2: The economic appeal of the Democrats doesn't matter. The Democrats might be right about health care and tax cuts, but these issues are ultimately irrelevant in the face of cultural imperatives. Politics is about sacrifice. If you buy this perspective, many Kansans actively subordinate their chance for a more materially rewarding life under Democratic policies in order to lead a more spiritually rewarding one under Republicans.

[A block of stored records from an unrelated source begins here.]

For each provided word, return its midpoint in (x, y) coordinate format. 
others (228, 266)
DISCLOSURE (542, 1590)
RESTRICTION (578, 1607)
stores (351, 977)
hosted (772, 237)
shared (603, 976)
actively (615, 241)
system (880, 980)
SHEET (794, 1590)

3: Democrats have no economic appeal (part one). Both parties have become so captive to corporate interests that heartland voters decide they might as well vote on cultural issues. This seems to be Frank's position. He hates the DLC and the drift of the party rightward under Clinton. He suspects that Kansans really do prioritize economic issues, but since the Democrats have completely jettisoned economic populism, they have nothing to offer white working class voters.

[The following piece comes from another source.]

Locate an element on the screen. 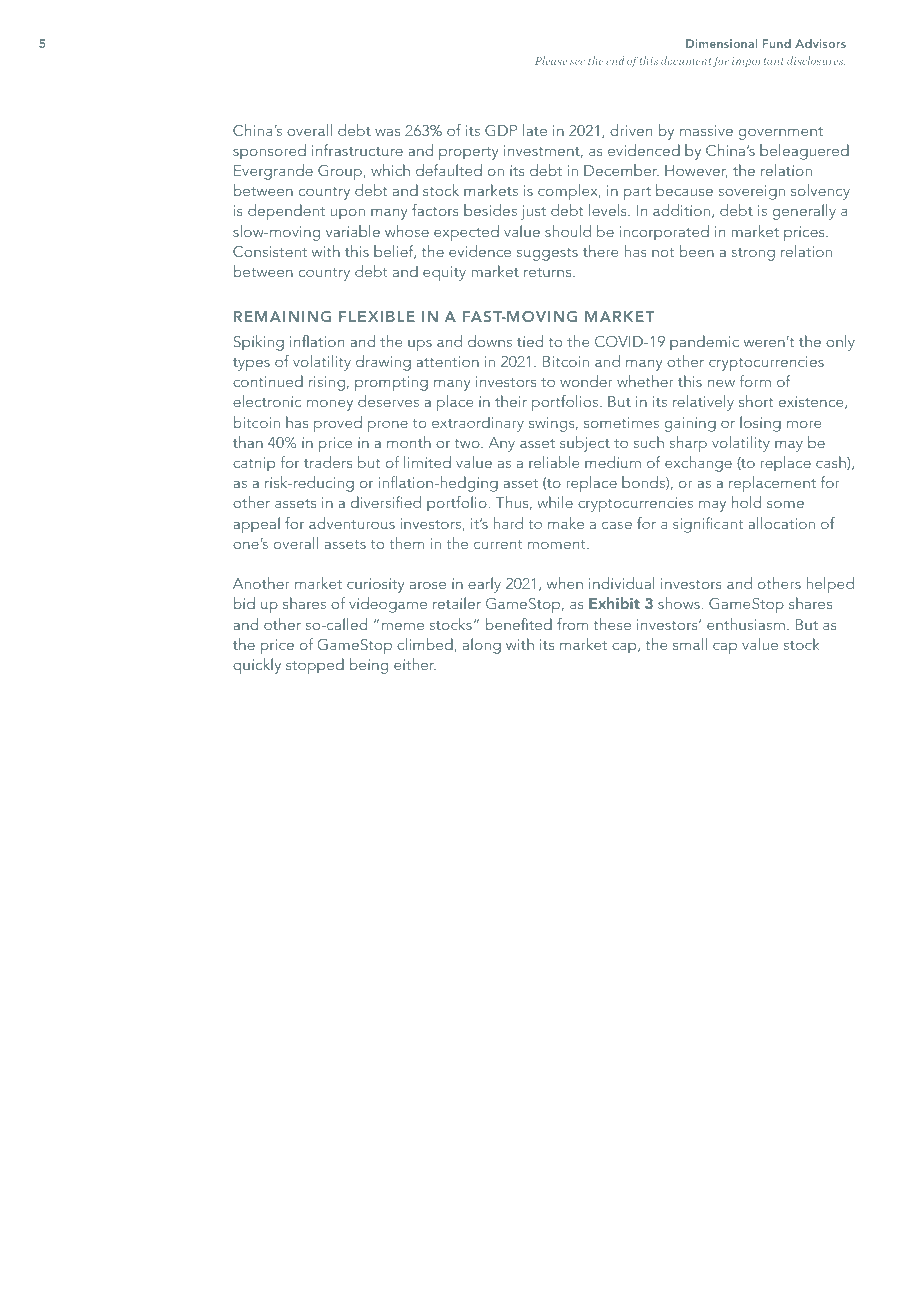 Image resolution: width=924 pixels, height=1308 pixels. strong is located at coordinates (753, 254).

4: Democrats have no economic appeal (part two). The Democrats have gone too far to the left. They're really just tax-and-spend liberals who will cause more economic harm than good. The party might have made some progress if it continued the move to the center as Clinton charted, but with Kerry vowing to raise taxes, the party is hopeless once again.

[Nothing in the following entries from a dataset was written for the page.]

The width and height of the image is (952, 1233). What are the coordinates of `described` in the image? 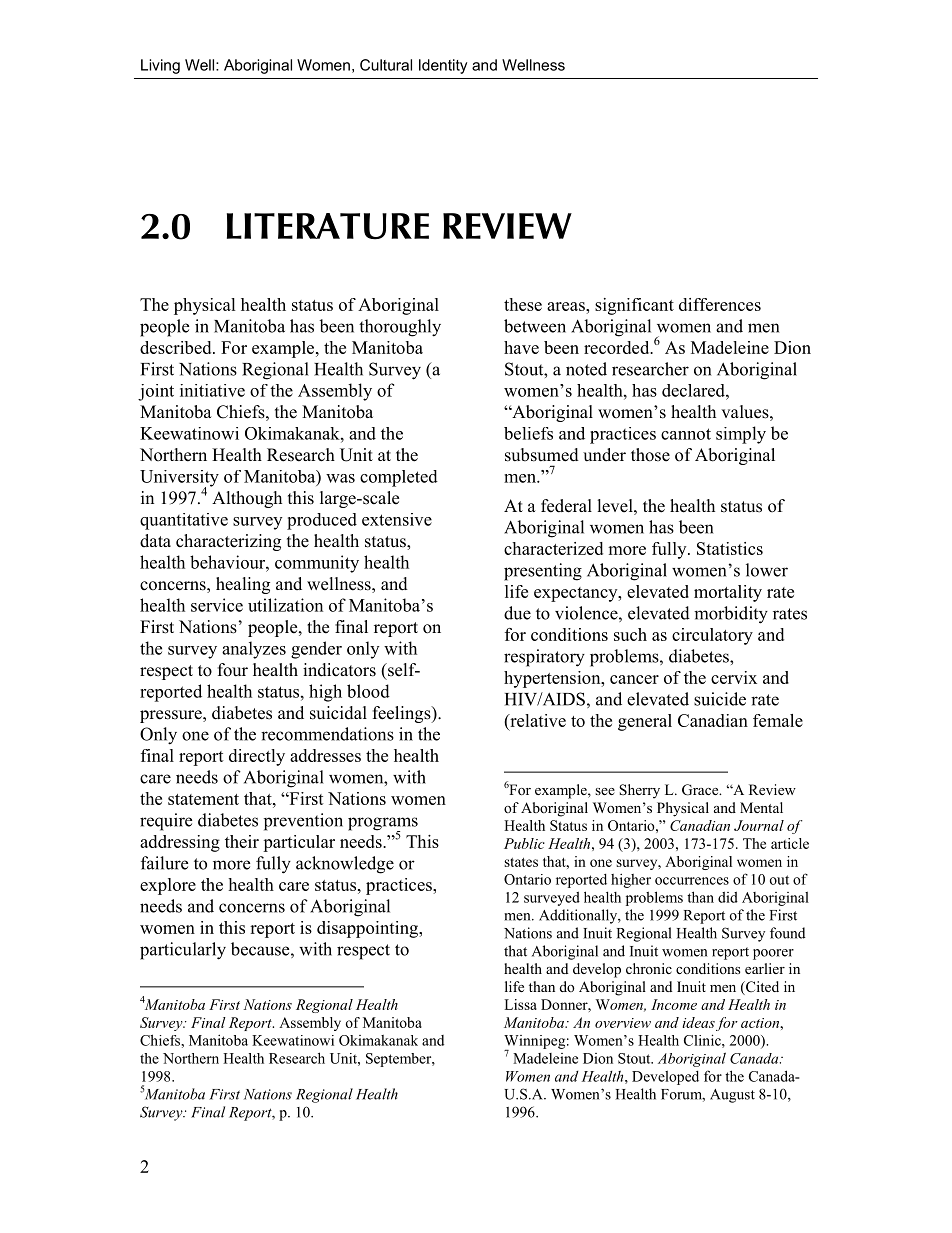 It's located at (177, 347).
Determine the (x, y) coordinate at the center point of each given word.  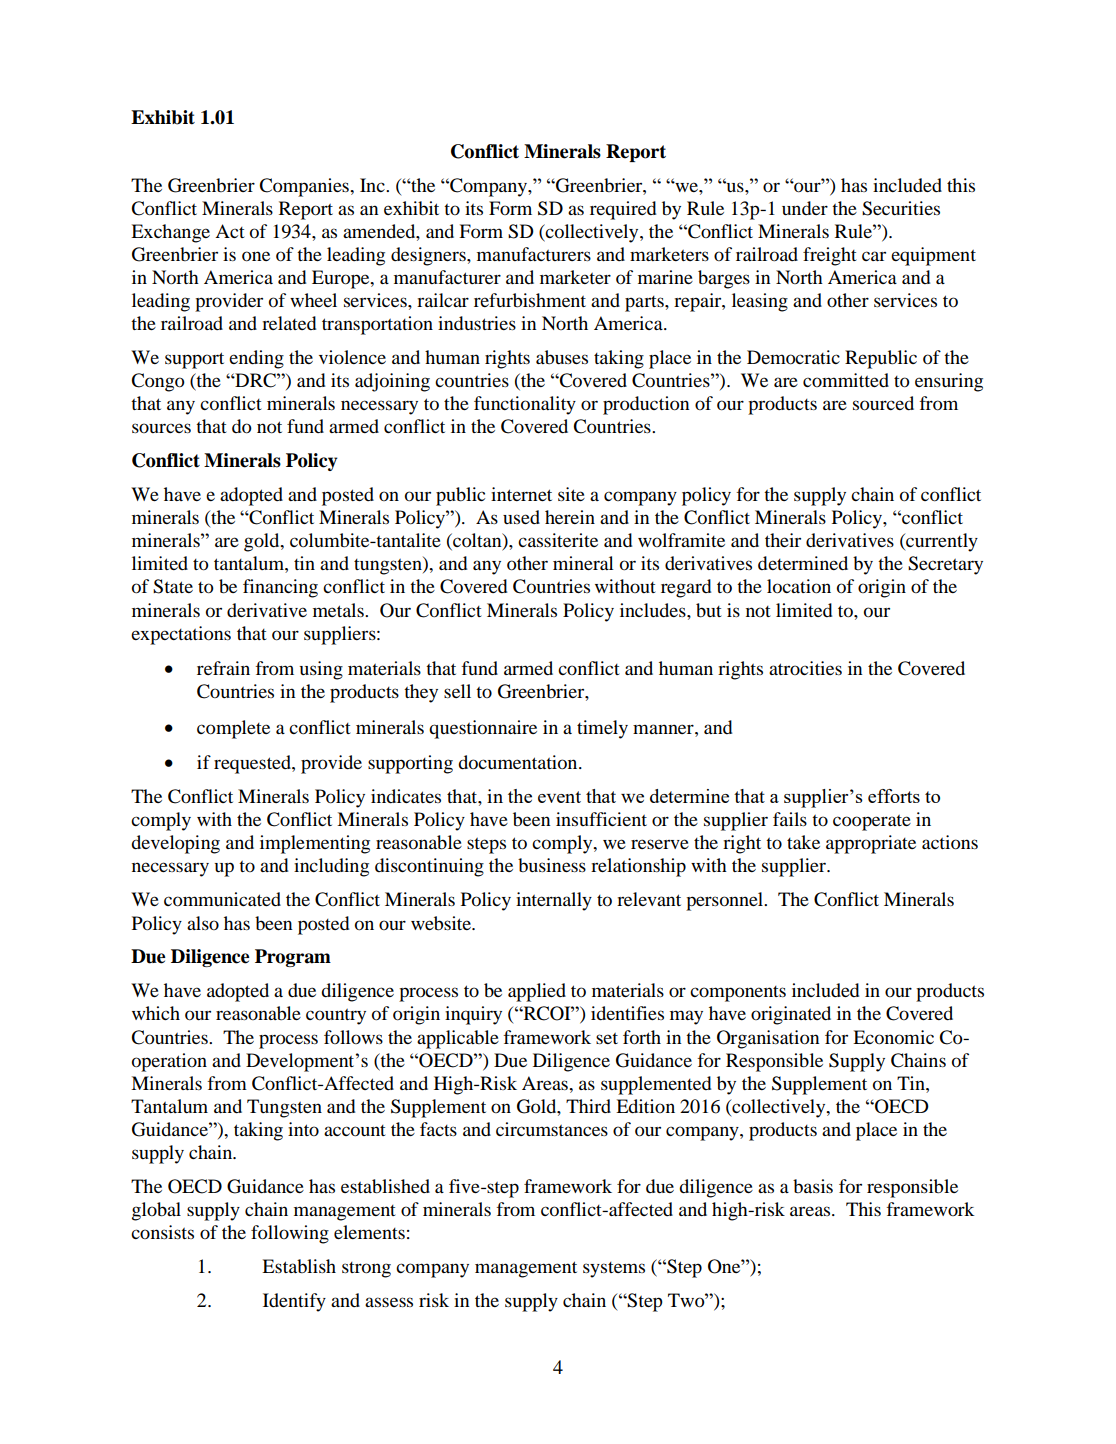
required (623, 210)
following (290, 1234)
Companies (305, 187)
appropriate (871, 844)
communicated (222, 899)
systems (614, 1270)
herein (570, 517)
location (799, 586)
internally (554, 901)
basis (813, 1186)
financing (280, 588)
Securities (901, 208)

This is where I cop out and say that elements of all of the above are at work in the Democrats' inability to woo working-class whites. More interesting, though, is how different Democratic politicians have decided to address the problem.
For Bill Clinton in 1992, the decision was to wrap moderate economic populism in a cloak of rhetoric of personal responsibility. In talking easily of faith, in vowing to end welfare dependence, in proving he was tough on deviance, Clinton spoke the language of conservative values about as well as any national Democrat could.
Kerry, by contrast, has opted for a more classically populist appeal wrapped not in conservative rhetoric, but in conservative images: Kerry shooting pheasants; Kerry throwing the football on the tarmac; Kerry in uniform; Kerry with veterans. It's perhaps the only choice open to someone whose blue-blood background prevents him from even pretending to speak the language of faith.
Whether any of this works remains to be seen. No Democrat--not even Bill Clinton, who only won a plurality of the white working class--has figured out the solution to the party's malaise. The Democrat who does will have rebuilt an enduring Democratic majority.
--Josh Benson
posted 10:51 a.m.
"I smell the same New England genius that I smelled in the Dukakis campaign in 1988," Mr. Austin added. "Kerry wants to run as a man of the people, and where do they put him for photo opportunities? Snowboarding in Sun Valley, shooting skeet in the Ohio valley, and windsurfing off that great working-class vacation paradise, Nantucket. Democrats - at least Ohio Democrats - play softball and touch football."
Latest Harris poll was done on the net instead of by phone, but the results are very similar to their phone-based poll a week and a half ago:
Bush 48% (+1)
Kerry 46% (-2)
Nader 3% (+1)
The interesting parts are the details in the breakdown:
nimh wrote:One is that the traditional gender gap -- with men leaning more toward Republican candidates and women toward the Democratic candidates -- is only a very modest feature of this election, at the moment.
Another, even more surprising, finding emerges from an analysis by education. Normally Democratic candidates win substantial majorities among those with the least education -- people who never went to college. Now President Bush does better among this group than he does among those with more education.
Indeed, President Bush leads Senator Kerry by nine points among those with no college education and by six points among those with some college education but no bachelor's degree. Kerry, on the other hand, leads by five percent among those with a college degree and by fully 21 percent among those with post-graduate education.